To see how these formulas work in practice, consider Mistral 7B. It has ~7 billion parameters with FP16 precision (2 bytes per parameter), a hidden size of 4,096 and 32 layers. Suppose we target 150 queries per second, each with 250 input tokens and 150 generated tokens, and pick an NVIDIA H100 PCIe card (80 GB VRAM, ~989 TFLOPS, 2 TB/s bandwidth and a price around €27,300). Clearly, a single H100 is enough; the estimator will show the memory, compute and latency bottlenecks, along with the estimated cost. But you could also run this same model with less powerful hardware using quantization. It's basically reducing the number of bytes used to store the parameters. Thanks to this app, you can see the result by simply changing the precision field. Then, you can find quantized version on Hugging Face, Sloth or create your own.
Building this tool forced me to dig deeper into transformer internals. Before I wrote a single line of TypeScript, I spent days playing with formulas in an Excel spreadsheet and reading about KV caches, activation recomputation and bandwidth bottlenecks. I wanted to maintain a balance: capture enough detail to make the sizing credible, but not drown users in the ocean of possible configurations. Some simplifications were deliberate—for example, the app assumes 90 % of a GPU’s VRAM is usable for the KV cache and ignores routing delays. It also focuses solely on inference; it does not model redundancy, networking or containerisation overheads. These trade‑offs keep the interface clean and allow architects to make quick, high‑level decisions.

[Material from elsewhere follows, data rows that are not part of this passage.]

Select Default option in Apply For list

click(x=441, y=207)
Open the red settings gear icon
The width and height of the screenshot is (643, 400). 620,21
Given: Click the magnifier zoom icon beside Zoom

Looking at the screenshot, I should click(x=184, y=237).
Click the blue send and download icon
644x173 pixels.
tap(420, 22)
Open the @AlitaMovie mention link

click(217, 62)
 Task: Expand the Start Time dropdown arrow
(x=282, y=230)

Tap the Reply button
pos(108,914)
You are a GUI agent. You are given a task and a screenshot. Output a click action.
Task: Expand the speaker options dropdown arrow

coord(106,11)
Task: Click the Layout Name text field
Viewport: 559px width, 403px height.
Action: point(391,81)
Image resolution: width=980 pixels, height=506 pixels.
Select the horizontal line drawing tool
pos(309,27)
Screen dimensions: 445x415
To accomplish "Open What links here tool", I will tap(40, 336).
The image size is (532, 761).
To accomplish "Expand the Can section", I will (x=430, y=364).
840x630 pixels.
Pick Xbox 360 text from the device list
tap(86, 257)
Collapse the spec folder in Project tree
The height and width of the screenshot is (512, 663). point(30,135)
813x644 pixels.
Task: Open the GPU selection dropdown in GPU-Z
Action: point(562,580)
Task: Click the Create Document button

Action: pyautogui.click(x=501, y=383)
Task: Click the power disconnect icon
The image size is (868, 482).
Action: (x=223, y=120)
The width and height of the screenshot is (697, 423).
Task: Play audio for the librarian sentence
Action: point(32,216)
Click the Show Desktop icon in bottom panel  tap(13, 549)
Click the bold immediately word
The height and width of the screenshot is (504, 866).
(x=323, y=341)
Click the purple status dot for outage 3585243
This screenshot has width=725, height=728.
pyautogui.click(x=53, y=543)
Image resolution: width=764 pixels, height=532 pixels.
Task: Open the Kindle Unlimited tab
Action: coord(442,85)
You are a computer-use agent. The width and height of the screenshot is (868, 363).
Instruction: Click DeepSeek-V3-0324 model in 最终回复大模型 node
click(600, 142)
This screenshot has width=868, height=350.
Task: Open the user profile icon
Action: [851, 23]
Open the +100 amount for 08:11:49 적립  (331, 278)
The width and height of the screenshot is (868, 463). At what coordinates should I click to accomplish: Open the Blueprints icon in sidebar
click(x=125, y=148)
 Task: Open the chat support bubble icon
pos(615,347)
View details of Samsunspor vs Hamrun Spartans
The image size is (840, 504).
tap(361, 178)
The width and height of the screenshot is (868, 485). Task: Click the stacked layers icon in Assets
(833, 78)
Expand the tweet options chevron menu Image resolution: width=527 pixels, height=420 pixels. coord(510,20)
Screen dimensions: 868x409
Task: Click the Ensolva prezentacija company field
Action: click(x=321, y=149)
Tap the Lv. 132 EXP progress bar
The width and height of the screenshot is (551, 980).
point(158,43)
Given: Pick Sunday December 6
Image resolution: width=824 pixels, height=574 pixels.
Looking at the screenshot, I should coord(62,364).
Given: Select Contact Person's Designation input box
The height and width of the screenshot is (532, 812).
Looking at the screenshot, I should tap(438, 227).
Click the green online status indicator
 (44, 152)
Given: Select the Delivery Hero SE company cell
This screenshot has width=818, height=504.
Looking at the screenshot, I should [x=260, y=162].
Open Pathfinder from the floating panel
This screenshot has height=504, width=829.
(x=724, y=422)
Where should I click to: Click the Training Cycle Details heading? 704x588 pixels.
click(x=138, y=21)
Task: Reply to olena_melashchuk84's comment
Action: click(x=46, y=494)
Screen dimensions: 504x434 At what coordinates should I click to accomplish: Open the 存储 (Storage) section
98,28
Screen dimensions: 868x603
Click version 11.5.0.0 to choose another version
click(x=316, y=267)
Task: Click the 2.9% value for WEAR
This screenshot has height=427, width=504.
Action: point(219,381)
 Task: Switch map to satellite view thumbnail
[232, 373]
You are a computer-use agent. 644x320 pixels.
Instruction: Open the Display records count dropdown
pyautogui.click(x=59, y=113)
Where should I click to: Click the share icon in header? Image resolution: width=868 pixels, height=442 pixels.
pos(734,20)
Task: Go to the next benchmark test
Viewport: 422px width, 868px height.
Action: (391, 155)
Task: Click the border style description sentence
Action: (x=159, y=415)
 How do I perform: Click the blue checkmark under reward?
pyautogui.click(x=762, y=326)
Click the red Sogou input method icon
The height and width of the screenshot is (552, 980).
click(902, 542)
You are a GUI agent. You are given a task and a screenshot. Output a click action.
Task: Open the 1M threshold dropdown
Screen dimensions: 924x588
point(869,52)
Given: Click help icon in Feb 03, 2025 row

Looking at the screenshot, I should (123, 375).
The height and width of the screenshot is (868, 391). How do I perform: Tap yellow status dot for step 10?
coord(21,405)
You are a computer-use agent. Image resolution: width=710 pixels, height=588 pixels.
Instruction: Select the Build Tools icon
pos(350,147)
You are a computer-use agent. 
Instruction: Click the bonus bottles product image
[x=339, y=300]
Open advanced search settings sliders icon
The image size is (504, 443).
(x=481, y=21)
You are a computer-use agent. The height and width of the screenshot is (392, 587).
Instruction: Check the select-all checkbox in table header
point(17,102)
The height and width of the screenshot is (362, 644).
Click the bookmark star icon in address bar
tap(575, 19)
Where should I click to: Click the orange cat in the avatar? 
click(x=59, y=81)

The first version of the estimator was a bit of a monster spreadsheet. It worked, but sharing it was cumbersome. Converting it into a web application using React, TypeScript, and Vite brought immediate benefits: pre‑defined models and GPUs live in a constants file, calculations run in a single function, and users can export their configuration to CSV. Most of the heavy lifting was done by Google Lab Studio code‑generation service, which scaffolded the UI in minutes. My main task afterwards was double checking formulas using my original Excel calculations (Yes, AI makes mistakes to size itself :)).
Takeaways: cost isn’t trivial, but it’s achievable
Experimenting with the estimator has been eye‑opening. Running cutting‑edge models offline like Mistral 24B or Magistral start around 30K while Kimi K2 with his huge 1TB go quickly near 500K€ according to the Kimi K2 creator’s number of GPU’s recommendation.
The surprise comes with the recent release of Open AI open source models which start close to 120K€ (1x H100) for their 120B parameters. It’s actually really cheap for a LLM of this size. The trick comes from the number of bytes needed for the parameters. Reducing this part might affect accuracy so the next few days should tell us if this openAI OSS model is up to current expectations.
Overall, yet the total price tag, while not pocket change, is far from impossible for many companies.